ABOUT THIS TASK
Extract every entry word for word.

======== SOURCE MATERIAL

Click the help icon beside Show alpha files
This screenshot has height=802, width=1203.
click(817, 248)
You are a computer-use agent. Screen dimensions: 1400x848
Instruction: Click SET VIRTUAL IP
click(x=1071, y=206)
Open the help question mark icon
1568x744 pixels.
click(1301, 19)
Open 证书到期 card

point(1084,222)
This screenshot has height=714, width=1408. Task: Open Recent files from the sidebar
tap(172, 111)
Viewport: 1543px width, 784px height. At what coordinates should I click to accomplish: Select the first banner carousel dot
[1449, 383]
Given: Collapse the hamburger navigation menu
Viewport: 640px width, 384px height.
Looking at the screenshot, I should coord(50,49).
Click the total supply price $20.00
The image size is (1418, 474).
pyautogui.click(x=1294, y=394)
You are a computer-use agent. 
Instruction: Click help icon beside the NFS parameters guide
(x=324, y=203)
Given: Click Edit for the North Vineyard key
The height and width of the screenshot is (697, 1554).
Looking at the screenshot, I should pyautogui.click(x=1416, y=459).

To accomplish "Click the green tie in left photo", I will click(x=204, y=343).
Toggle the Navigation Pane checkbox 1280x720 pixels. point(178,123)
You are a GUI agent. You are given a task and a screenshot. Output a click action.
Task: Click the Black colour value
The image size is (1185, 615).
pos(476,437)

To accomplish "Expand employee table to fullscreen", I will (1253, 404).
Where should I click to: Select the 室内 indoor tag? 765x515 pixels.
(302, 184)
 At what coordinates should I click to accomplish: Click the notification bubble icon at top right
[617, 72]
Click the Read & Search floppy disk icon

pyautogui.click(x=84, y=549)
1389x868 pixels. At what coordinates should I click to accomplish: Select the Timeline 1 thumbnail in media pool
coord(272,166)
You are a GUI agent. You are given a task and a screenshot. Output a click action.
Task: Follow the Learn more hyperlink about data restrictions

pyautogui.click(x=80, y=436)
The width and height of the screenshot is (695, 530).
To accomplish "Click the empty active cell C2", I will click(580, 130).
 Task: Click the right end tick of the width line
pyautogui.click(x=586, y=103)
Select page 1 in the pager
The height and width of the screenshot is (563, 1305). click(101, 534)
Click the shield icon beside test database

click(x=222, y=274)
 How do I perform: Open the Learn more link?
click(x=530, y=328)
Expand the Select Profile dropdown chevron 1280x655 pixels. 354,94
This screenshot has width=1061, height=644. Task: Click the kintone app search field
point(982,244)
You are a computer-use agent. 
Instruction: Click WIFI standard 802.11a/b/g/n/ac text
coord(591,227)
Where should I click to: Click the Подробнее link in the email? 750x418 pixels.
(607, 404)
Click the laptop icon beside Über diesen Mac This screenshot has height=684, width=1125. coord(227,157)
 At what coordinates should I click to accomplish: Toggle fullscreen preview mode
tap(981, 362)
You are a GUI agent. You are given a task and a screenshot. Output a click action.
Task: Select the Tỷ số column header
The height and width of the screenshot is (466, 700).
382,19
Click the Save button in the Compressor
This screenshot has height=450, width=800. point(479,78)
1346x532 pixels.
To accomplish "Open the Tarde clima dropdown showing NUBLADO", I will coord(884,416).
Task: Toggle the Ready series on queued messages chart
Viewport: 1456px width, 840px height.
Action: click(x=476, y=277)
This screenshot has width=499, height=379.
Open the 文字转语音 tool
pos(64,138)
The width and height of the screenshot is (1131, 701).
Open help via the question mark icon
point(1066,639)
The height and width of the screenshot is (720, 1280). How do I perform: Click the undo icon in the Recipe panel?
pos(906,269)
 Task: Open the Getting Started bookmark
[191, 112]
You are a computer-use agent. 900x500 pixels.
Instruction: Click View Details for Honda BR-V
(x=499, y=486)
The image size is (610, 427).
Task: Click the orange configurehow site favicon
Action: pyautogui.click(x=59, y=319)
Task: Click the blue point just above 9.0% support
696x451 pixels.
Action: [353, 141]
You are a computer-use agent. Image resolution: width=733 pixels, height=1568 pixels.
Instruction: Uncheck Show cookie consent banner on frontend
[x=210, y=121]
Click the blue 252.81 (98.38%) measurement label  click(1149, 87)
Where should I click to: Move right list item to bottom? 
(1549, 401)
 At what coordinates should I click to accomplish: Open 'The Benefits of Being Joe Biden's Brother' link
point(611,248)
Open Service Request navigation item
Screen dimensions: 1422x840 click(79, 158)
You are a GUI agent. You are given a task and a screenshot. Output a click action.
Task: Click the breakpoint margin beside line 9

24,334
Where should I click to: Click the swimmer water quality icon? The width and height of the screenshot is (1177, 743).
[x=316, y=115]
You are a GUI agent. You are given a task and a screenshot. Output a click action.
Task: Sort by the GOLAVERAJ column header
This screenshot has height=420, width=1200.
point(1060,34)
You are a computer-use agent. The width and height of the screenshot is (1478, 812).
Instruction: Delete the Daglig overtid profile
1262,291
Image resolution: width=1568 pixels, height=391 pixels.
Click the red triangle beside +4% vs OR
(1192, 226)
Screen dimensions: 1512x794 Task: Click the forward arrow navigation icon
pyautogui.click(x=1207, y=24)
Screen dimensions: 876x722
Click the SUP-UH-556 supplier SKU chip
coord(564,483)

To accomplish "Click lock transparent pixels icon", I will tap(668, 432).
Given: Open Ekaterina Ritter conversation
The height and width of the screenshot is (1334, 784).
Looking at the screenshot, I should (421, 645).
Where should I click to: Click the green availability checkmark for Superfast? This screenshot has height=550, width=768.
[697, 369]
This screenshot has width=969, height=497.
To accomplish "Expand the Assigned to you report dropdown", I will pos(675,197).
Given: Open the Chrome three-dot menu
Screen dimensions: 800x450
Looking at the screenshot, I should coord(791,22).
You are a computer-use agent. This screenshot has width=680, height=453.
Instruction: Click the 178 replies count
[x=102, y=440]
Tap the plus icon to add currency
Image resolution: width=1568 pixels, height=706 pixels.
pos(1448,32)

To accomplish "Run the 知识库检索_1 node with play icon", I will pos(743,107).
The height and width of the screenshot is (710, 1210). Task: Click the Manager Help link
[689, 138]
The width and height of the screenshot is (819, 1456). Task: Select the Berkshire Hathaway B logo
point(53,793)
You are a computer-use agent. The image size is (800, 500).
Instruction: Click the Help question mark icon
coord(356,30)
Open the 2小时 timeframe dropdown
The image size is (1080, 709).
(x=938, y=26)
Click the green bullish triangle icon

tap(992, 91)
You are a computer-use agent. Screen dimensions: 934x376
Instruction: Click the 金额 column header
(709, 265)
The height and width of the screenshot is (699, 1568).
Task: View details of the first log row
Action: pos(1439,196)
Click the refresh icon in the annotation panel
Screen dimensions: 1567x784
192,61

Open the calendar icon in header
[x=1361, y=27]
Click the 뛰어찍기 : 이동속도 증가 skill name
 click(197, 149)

================

SOLUTION TO THIS EXERCISE
Click the help icon beside Show alpha files
This screenshot has height=802, width=1203.
click(817, 248)
You are a computer-use agent. Screen dimensions: 1400x848
Instruction: Click SET VIRTUAL IP
click(x=1071, y=206)
Open the help question mark icon
1568x744 pixels.
click(1301, 19)
Open 证书到期 card

point(1084,222)
This screenshot has height=714, width=1408. Task: Open Recent files from the sidebar
tap(172, 111)
Viewport: 1543px width, 784px height. At what coordinates should I click to accomplish: Select the first banner carousel dot
[1449, 383]
Given: Collapse the hamburger navigation menu
Viewport: 640px width, 384px height.
Looking at the screenshot, I should coord(50,49).
Click the total supply price $20.00
The image size is (1418, 474).
pyautogui.click(x=1294, y=394)
You are a computer-use agent. 
Instruction: Click help icon beside the NFS parameters guide
(x=324, y=203)
Given: Click Edit for the North Vineyard key
The height and width of the screenshot is (697, 1554).
Looking at the screenshot, I should pyautogui.click(x=1416, y=459).

To accomplish "Click the green tie in left photo", I will click(x=204, y=343).
Toggle the Navigation Pane checkbox 1280x720 pixels. point(178,123)
You are a GUI agent. You are given a task and a screenshot. Output a click action.
Task: Click the Black colour value
The image size is (1185, 615).
pos(476,437)

To accomplish "Expand employee table to fullscreen", I will (1253, 404).
Where should I click to: Select the 室内 indoor tag? 765x515 pixels.
(302, 184)
 At what coordinates should I click to accomplish: Click the notification bubble icon at top right
[617, 72]
Click the Read & Search floppy disk icon

pyautogui.click(x=84, y=549)
1389x868 pixels. At what coordinates should I click to accomplish: Select the Timeline 1 thumbnail in media pool
coord(272,166)
You are a GUI agent. You are given a task and a screenshot. Output a click action.
Task: Follow the Learn more hyperlink about data restrictions

pyautogui.click(x=80, y=436)
The width and height of the screenshot is (695, 530).
To accomplish "Click the empty active cell C2", I will click(580, 130).
 Task: Click the right end tick of the width line
pyautogui.click(x=586, y=103)
Select page 1 in the pager
The height and width of the screenshot is (563, 1305). click(101, 534)
Click the shield icon beside test database

click(x=222, y=274)
 How do I perform: Open the Learn more link?
click(x=530, y=328)
Expand the Select Profile dropdown chevron 1280x655 pixels. 354,94
This screenshot has width=1061, height=644. Task: Click the kintone app search field
point(982,244)
You are a computer-use agent. 
Instruction: Click WIFI standard 802.11a/b/g/n/ac text
coord(591,227)
Where should I click to: Click the Подробнее link in the email? 750x418 pixels.
(607, 404)
Click the laptop icon beside Über diesen Mac This screenshot has height=684, width=1125. coord(227,157)
 At what coordinates should I click to accomplish: Toggle fullscreen preview mode
tap(981, 362)
You are a GUI agent. You are given a task and a screenshot. Output a click action.
Task: Select the Tỷ số column header
The height and width of the screenshot is (466, 700).
382,19
Click the Save button in the Compressor
This screenshot has height=450, width=800. point(479,78)
1346x532 pixels.
To accomplish "Open the Tarde clima dropdown showing NUBLADO", I will coord(884,416).
Task: Toggle the Ready series on queued messages chart
Viewport: 1456px width, 840px height.
Action: click(x=476, y=277)
This screenshot has width=499, height=379.
Open the 文字转语音 tool
pos(64,138)
The width and height of the screenshot is (1131, 701).
Open help via the question mark icon
point(1066,639)
The height and width of the screenshot is (720, 1280). How do I perform: Click the undo icon in the Recipe panel?
pos(906,269)
 Task: Open the Getting Started bookmark
[191, 112]
You are a computer-use agent. 900x500 pixels.
Instruction: Click View Details for Honda BR-V
(x=499, y=486)
The image size is (610, 427).
Task: Click the orange configurehow site favicon
Action: pyautogui.click(x=59, y=319)
Task: Click the blue point just above 9.0% support
696x451 pixels.
Action: [353, 141]
You are a computer-use agent. Image resolution: width=733 pixels, height=1568 pixels.
Instruction: Uncheck Show cookie consent banner on frontend
[x=210, y=121]
Click the blue 252.81 (98.38%) measurement label  click(1149, 87)
Where should I click to: Move right list item to bottom? 
(1549, 401)
 At what coordinates should I click to accomplish: Open 'The Benefits of Being Joe Biden's Brother' link
point(611,248)
Open Service Request navigation item
Screen dimensions: 1422x840 click(79, 158)
You are a GUI agent. You are given a task and a screenshot. Output a click action.
Task: Click the breakpoint margin beside line 9

24,334
Where should I click to: Click the swimmer water quality icon? The width and height of the screenshot is (1177, 743).
[x=316, y=115]
You are a GUI agent. You are given a task and a screenshot. Output a click action.
Task: Sort by the GOLAVERAJ column header
This screenshot has height=420, width=1200.
point(1060,34)
You are a computer-use agent. The width and height of the screenshot is (1478, 812).
Instruction: Delete the Daglig overtid profile
1262,291
Image resolution: width=1568 pixels, height=391 pixels.
Click the red triangle beside +4% vs OR
(1192, 226)
Screen dimensions: 1512x794 Task: Click the forward arrow navigation icon
pyautogui.click(x=1207, y=24)
Screen dimensions: 876x722
Click the SUP-UH-556 supplier SKU chip
coord(564,483)

To accomplish "Click lock transparent pixels icon", I will tap(668, 432).
Given: Open Ekaterina Ritter conversation
The height and width of the screenshot is (1334, 784).
Looking at the screenshot, I should (421, 645).
Where should I click to: Click the green availability checkmark for Superfast? This screenshot has height=550, width=768.
[697, 369]
This screenshot has width=969, height=497.
To accomplish "Expand the Assigned to you report dropdown", I will pos(675,197).
Given: Open the Chrome three-dot menu
Screen dimensions: 800x450
Looking at the screenshot, I should coord(791,22).
You are a computer-use agent. This screenshot has width=680, height=453.
Instruction: Click the 178 replies count
[x=102, y=440]
Tap the plus icon to add currency
Image resolution: width=1568 pixels, height=706 pixels.
pos(1448,32)

To accomplish "Run the 知识库检索_1 node with play icon", I will pos(743,107).
The height and width of the screenshot is (710, 1210). Task: Click the Manager Help link
[689, 138]
The width and height of the screenshot is (819, 1456). Task: Select the Berkshire Hathaway B logo
point(53,793)
You are a computer-use agent. The image size is (800, 500).
Instruction: Click the Help question mark icon
coord(356,30)
Open the 2小时 timeframe dropdown
The image size is (1080, 709).
(x=938, y=26)
Click the green bullish triangle icon

tap(992, 91)
You are a computer-use agent. Screen dimensions: 934x376
Instruction: Click the 金额 column header
(709, 265)
The height and width of the screenshot is (699, 1568).
Task: View details of the first log row
Action: pos(1439,196)
Click the refresh icon in the annotation panel
Screen dimensions: 1567x784
192,61

Open the calendar icon in header
[x=1361, y=27]
Click the 뛰어찍기 : 이동속도 증가 skill name
 click(197, 149)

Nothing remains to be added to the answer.